The 2-4th tasks all have a fit operation. How does the fit.txt formed?(e.g. t2_fit.txt has 1743 images. How how many images come from task1, and how many images come from task2?)
Thanks for your answer !

My original intention was to make an own dataset, but I don’t know if there are any limitations in the fit process. Is part of the data from the known task and part from the current task? Looking forward to your reply!

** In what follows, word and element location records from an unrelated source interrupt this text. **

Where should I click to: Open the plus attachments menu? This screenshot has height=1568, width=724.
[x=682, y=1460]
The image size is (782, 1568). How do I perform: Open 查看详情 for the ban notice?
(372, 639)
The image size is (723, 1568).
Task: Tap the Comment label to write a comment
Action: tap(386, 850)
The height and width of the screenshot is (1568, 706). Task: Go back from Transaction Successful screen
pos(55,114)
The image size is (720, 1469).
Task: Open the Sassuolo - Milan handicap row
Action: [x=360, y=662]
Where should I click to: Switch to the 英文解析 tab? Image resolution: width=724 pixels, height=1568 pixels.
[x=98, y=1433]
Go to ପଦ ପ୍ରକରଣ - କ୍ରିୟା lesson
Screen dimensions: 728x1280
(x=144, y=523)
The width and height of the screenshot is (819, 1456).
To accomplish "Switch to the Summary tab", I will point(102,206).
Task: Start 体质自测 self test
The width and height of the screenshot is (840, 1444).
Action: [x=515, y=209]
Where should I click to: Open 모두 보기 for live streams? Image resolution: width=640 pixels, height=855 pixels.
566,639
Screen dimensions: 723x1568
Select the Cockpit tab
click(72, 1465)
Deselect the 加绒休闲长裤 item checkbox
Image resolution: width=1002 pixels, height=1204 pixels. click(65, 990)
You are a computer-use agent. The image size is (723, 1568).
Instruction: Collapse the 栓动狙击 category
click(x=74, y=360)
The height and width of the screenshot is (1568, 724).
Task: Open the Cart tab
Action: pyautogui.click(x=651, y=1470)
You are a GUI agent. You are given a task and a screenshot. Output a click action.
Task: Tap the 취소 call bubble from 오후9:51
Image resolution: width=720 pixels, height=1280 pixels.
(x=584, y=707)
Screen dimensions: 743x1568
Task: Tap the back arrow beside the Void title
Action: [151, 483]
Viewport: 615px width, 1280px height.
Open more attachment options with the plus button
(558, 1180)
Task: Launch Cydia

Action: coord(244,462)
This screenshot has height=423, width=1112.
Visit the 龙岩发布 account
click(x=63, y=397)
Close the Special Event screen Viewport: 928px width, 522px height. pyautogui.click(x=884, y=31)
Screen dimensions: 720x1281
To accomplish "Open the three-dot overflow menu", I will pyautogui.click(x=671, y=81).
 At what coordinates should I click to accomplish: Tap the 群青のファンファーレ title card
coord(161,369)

Does each category of the previous task and each category of the current task consist of 50 samples per category? If so, does the data involved in the fit contain annotations?
In addition, does the data of task2-task4 in val contain annotations?
Thank you very much for your patience!

@JosephKJ Looking forward to your answer! Thank you~

Hi @WangShiJie521 : I believe you are referring to ft and not fit. Its data for balanced finetuning step (Sec 4.4 in the paper). The specifics are given in the last few lines of Sec 5.2. You may use this as a reference, but please note that you need to modify it accordingly: https://github.com/JosephKJ/OWOD/blob/master/datasets/coco_utils/balanced_ft.py
Basically, we keep some datapoints per class in each task seen so far in a memory buffer. The number of dataset to keep might change based on your dataset.
Does each category of the previous task and each category of the current task consist of 50 samples per category? If so, does the data involved in the fit contain annotations?

We need not keep data in the current task, but for all the previously seen classes. I would request you to read Sec 4.4 in the paper.

In addition, does the data of task2-task4 in val contain annotations?

Yes

I understand these details. Thank you for your patience.